On accepte communément l’idée que pour l’Europe de l’Ouest, le sort du christianisme est réglé ; que l’Eglise n’est comprise que comme une simple réalité sociologique plus ou moins utile, puisque Dieu est proclamé mort au profit d’un humanisme laïc, en fait souvent athée et antireligieux, qui fait de l’homme une individualité abstraite, soumise la plupart du temps à une bureaucratie de l’Etat, lui-même anonyme. Mais est-ce vraiment aussi catégorique qu’on ne l’affirme ?… Certes, l’agnosticisme et l’athéisme sont bien là dans le paysage culturel de notre temps mais il existe aussi indéniablement une vraie quête spirituelle, qui oserait prétendre le contraire ? Et il existe aussi une catégorie dont nul ne parlait encore il y a quelques décennies et qui a mis en recul l’athéisme militant, c’est celle des « sans-religion ». Ne serait-il pas plus judicieux pour nous de remplacer le mot « incroyance » par « décroyance », comme le proposait de son vivant l’écrivain et journaliste Françoise Giroud dans un de ses derniers livres, qui a pour titre On ne peut pas être heureux tout le temps ? C’est à nous de créer, ce me semble, les conditions d’une vraie rencontre de l’Evangile avec la mentalité de totale indifférence de bien de nos contemporains. Une mentalité qui par ailleurs s’ouvre pour eux sur un vide difficile à assumer. C’est encore à nous de trouver les mots pour convaincre que la théologie orthodoxe est avant tout une théologie de célébration où la pensée s’éclaire dans le mystère, autrement dit dans le pourquoi de la vie et de la mort et peut-être surtout dans le pourquoi du mal.
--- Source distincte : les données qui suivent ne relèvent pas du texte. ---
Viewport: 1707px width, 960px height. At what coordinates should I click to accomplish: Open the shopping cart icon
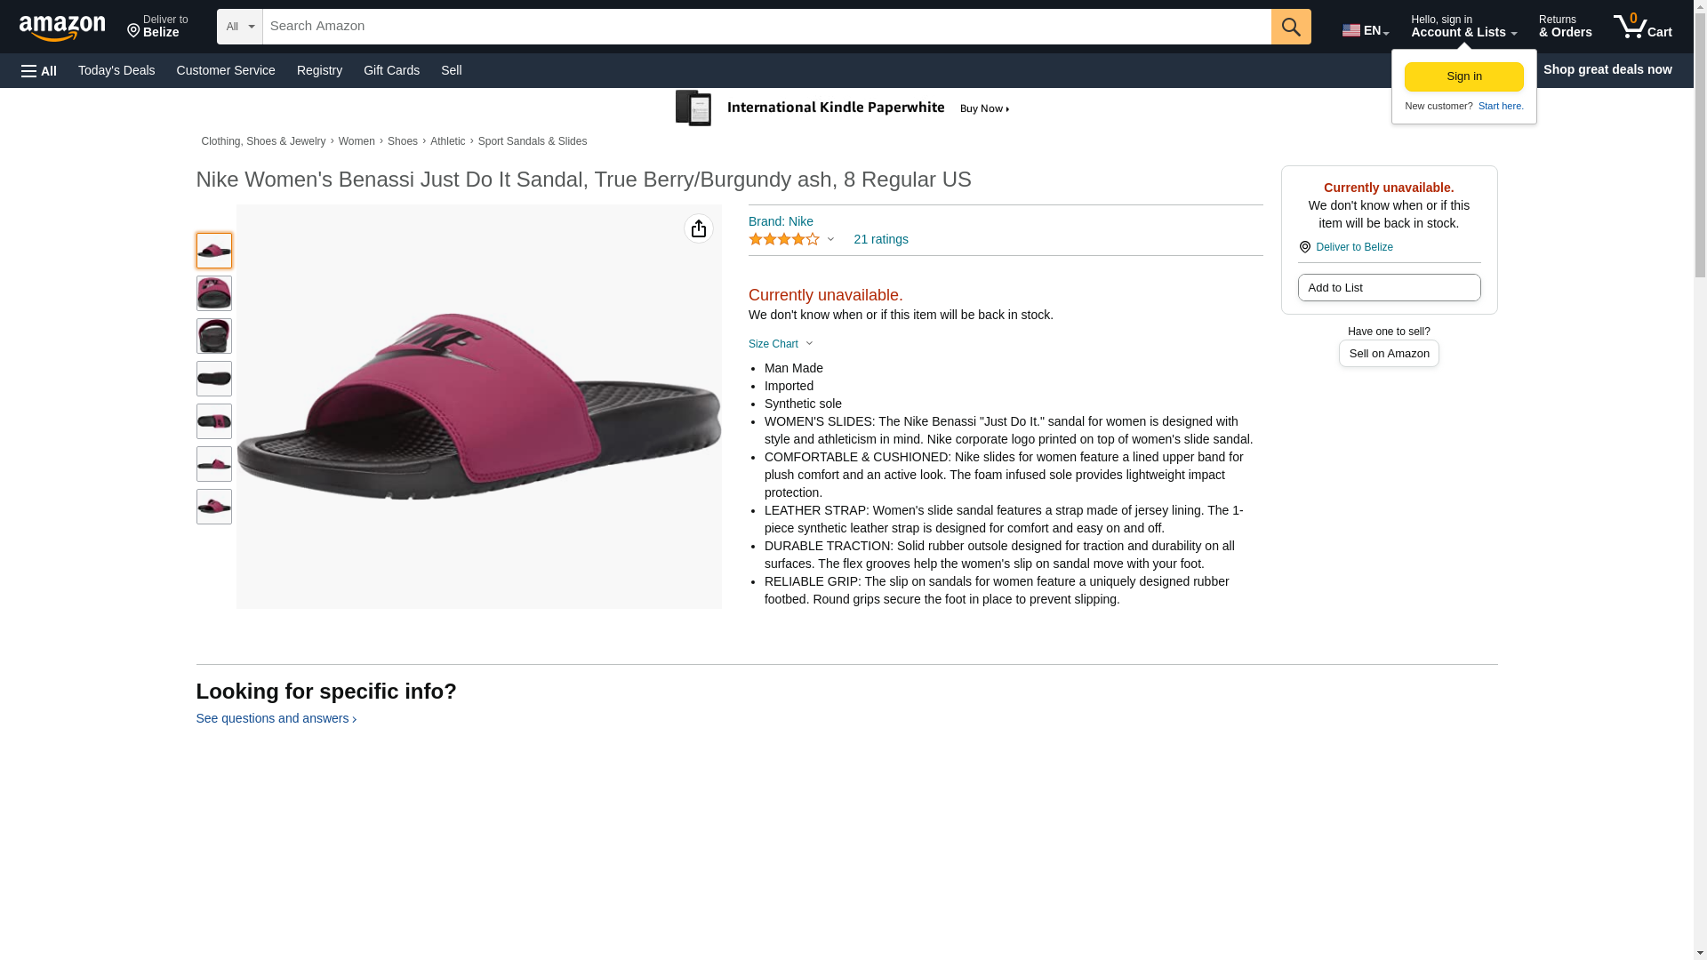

Au moment où l’Europe se construit et s’unit, la pensée orthodoxe se doit de comprendre les difficultés et les tentations de l’Occident. Elle ne peut ni les contourner ni les ignorer mais au contraire elle a pour mission d’assimiler avec créativité toute cette expérience occidentale, faite de doutes et de peurs. Il faut poser sur nos épaules, comme le disait si bien Dostoïevsky, tout le fardeau de l’angoisse de l’Europe. Non seulement le poser, mais aussi, et pour autant que nous en soyons capables, le porter et l’assumer avec indulgence et sans superbe .
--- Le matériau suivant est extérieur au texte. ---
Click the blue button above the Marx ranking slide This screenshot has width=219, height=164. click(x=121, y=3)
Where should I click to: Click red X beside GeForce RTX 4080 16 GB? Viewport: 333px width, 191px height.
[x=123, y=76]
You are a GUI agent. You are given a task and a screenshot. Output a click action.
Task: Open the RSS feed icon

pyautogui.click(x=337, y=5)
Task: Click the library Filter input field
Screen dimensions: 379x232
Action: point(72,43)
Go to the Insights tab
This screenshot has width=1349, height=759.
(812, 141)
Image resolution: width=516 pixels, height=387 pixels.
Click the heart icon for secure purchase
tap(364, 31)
Reste la question du nationalisme, de l’intégrisme et du philétisme, ce dernier ayant été condamné comme hérésie par notre Eglise dans les milieux du XIXe s… Il est vrai que ce sont là des dangers qui guettent sans cesse nos sociétés orthodoxes. Sommes-nous, plus particulièrement en ce qui me concerne directement, dans cette Europe du Nord, totalement immunisés ? Pour ma part, une relecture de notre histoire en Estonie me fait encore craindre que nous n’en sommes pas encore totalement libérés et que cela peut se commuer ni plus ni moins, consciemment ou inconsciemment, en racisme, « ce bacille, selon la description de Michel E.Head – président de la Commission européenne contre le racisme et l’intolérance du Conseil de l’Europe – qui subit une mutation permanente selon son environnement ». La seule manière de combattre cette bête qui ne s’endort jamais au fond de nous, c’est de reconnaître l’autre dans le sens que reconnaître, ce n’est pas seulement connaître ; reconnaître l’autre, c’est essentiellement l’accueillir selon ce que nous enseigne Saint Paul . C’est là pour moi une question qui m’angoisse beaucoup car je suis bien conscient qu’elle conditionnera tout le futur spirituel, éthique et social de l’Eglise Orthodoxe dans sa totalité.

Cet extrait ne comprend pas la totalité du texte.